A ceramic capacitor is a fixed-value capacitor where the ceramic material acts as the dielectric. It is constructed of two or more alternating layers of ceramic and a metal layer acting as the electrodes. The composition of the ceramic material defines the electrical behavior and therefore applications. Ceramic capacitors are divided into two application classes:
Class 1 ceramic capacitors offer high stability and low losses for resonant circuit applications.
Class 2 ceramic capacitors offer high volumetric efficiency for buffer, by-pass, and coupling applications.
Ceramic capacitors, especially multilayer ceramic capacitors (MLCCs), are the most produced and used capacitors in electronic equipment that incorporate approximately one trillion (1012) pieces per year.
Ceramic capacitors of special shapes and styles are used as capacitors for RFI/EMI suppression, as feed-through capacitors and in larger dimensions as power capacitors for transmitters.
Since the beginning of the study of electricity non-conductive materials such as glass, porcelain, paper and mica have been used as insulators.
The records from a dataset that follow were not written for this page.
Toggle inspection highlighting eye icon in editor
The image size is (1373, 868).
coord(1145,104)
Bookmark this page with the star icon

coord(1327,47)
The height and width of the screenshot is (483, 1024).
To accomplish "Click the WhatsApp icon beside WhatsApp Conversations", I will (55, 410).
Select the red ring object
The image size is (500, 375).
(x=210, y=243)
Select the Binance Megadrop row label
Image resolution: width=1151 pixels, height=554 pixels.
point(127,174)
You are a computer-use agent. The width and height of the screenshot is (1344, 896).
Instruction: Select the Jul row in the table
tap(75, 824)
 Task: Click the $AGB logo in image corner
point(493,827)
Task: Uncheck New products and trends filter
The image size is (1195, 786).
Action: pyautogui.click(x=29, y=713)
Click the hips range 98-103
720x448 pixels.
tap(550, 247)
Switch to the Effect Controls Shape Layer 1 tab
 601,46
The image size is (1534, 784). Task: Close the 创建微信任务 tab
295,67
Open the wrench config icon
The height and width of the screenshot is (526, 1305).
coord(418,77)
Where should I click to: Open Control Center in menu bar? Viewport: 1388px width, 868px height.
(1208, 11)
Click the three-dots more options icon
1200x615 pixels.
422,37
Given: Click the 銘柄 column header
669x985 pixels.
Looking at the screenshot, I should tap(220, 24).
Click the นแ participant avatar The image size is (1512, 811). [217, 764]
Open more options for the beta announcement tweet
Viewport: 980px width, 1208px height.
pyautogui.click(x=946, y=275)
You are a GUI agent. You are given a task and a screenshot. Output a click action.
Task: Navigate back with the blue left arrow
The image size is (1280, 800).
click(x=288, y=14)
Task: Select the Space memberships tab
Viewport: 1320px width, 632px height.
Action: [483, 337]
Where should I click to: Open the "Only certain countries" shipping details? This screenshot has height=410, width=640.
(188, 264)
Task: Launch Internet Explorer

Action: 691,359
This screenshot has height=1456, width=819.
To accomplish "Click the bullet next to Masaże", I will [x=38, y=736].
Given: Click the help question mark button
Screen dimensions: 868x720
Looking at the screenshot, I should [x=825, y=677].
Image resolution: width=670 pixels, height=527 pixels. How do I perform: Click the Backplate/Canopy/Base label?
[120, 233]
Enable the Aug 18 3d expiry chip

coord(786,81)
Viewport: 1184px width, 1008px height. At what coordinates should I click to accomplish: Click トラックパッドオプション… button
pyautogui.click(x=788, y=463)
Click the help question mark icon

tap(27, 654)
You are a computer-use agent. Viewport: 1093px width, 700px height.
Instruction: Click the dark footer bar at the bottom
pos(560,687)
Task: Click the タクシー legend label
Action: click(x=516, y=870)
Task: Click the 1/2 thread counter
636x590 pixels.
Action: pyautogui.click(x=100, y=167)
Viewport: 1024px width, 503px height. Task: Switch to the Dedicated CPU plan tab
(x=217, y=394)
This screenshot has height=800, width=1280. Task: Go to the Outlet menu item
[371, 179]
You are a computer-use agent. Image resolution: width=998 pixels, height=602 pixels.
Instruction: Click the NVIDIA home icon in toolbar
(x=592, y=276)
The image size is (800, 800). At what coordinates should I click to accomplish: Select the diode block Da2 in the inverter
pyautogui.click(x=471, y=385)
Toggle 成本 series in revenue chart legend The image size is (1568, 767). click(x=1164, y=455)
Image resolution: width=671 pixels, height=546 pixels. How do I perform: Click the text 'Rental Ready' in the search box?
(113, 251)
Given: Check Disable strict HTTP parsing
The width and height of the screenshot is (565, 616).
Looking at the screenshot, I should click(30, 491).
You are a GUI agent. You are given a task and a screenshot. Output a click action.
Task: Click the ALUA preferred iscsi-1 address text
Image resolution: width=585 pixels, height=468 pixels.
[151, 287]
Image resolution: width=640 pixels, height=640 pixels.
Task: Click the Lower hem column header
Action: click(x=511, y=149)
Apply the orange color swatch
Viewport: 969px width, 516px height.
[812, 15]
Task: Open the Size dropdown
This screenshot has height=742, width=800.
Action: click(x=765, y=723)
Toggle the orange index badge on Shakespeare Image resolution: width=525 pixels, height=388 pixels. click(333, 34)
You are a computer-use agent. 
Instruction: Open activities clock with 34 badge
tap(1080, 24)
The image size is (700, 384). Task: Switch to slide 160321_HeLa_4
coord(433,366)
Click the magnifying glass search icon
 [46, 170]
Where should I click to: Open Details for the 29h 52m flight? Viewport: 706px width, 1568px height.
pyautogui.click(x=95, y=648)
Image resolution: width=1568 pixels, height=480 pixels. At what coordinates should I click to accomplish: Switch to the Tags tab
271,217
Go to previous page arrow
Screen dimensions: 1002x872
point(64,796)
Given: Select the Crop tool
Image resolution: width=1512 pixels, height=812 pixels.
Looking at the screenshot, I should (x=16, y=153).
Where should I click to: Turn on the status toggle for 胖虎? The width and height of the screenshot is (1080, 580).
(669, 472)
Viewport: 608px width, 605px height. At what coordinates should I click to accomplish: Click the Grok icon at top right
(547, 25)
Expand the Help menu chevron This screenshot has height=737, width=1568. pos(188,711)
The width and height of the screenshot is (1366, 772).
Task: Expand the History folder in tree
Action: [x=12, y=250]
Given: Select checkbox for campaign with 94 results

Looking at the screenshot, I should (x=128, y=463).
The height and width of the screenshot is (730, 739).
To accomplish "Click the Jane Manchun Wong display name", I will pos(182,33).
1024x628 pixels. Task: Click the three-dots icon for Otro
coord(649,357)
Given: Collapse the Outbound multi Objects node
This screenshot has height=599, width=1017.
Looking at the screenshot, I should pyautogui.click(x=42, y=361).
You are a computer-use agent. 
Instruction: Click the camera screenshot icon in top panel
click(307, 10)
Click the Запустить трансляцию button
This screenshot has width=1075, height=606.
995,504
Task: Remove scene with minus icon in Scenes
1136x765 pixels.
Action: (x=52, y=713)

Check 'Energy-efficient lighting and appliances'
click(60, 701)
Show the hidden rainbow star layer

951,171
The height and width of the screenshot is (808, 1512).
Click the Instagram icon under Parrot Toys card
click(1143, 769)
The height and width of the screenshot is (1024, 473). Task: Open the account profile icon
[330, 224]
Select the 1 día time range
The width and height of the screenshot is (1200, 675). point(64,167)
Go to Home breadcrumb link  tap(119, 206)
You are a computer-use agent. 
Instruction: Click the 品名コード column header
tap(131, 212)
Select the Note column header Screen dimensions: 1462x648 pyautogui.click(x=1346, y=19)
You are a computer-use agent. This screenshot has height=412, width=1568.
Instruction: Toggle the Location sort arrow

These materials some decades later were also well-suited for further use as the dielectric for the first capacitors.
Even in the early years of Marconi's wireless transmitting apparatus, porcelain capacitors were used for high voltage and high frequency application in the transmitters. On the receiver side, the smaller mica capacitors were used for resonant circuits. Mica dielectric capacitors were invented in 1909 by William Dubilier. Prior to World War II, mica was the most common dielectric for capacitors in the United States.
Mica is a natural material and not available in unlimited quantities. So in the mid-1920s the deficiency of mica in Germany and the experience in porcelain—a special class of ceramic—led in Germany to the first capacitors using ceramic as dielectric, founding a new family of ceramic capacitors.